■ Exercise goal:
Transcribe the entries exactly as each line appears.

■ Supplied information:
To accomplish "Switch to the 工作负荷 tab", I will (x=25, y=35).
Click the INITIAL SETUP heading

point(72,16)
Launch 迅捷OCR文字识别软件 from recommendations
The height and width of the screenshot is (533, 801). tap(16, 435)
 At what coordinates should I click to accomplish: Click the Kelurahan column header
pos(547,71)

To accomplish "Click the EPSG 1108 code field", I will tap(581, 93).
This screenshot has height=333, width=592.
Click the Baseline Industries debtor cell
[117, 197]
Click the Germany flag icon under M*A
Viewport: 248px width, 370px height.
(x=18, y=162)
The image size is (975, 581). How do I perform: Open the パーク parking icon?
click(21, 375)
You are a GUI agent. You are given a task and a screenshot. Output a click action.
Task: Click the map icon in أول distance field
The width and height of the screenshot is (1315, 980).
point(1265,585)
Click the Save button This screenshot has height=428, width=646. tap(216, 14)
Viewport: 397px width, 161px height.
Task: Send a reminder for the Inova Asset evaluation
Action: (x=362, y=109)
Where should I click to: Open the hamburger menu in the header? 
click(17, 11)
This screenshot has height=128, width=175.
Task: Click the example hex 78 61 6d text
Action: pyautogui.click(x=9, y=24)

■ Reply to the exercise:
To accomplish "Switch to the 工作负荷 tab", I will (x=25, y=35).
Click the INITIAL SETUP heading

point(72,16)
Launch 迅捷OCR文字识别软件 from recommendations
The height and width of the screenshot is (533, 801). tap(16, 435)
 At what coordinates should I click to accomplish: Click the Kelurahan column header
pos(547,71)

To accomplish "Click the EPSG 1108 code field", I will tap(581, 93).
This screenshot has height=333, width=592.
Click the Baseline Industries debtor cell
[117, 197]
Click the Germany flag icon under M*A
Viewport: 248px width, 370px height.
(x=18, y=162)
The image size is (975, 581). How do I perform: Open the パーク parking icon?
click(21, 375)
You are a GUI agent. You are given a task and a screenshot. Output a click action.
Task: Click the map icon in أول distance field
The width and height of the screenshot is (1315, 980).
point(1265,585)
Click the Save button This screenshot has height=428, width=646. tap(216, 14)
Viewport: 397px width, 161px height.
Task: Send a reminder for the Inova Asset evaluation
Action: (x=362, y=109)
Where should I click to: Open the hamburger menu in the header? 
click(17, 11)
This screenshot has height=128, width=175.
Task: Click the example hex 78 61 6d text
Action: pyautogui.click(x=9, y=24)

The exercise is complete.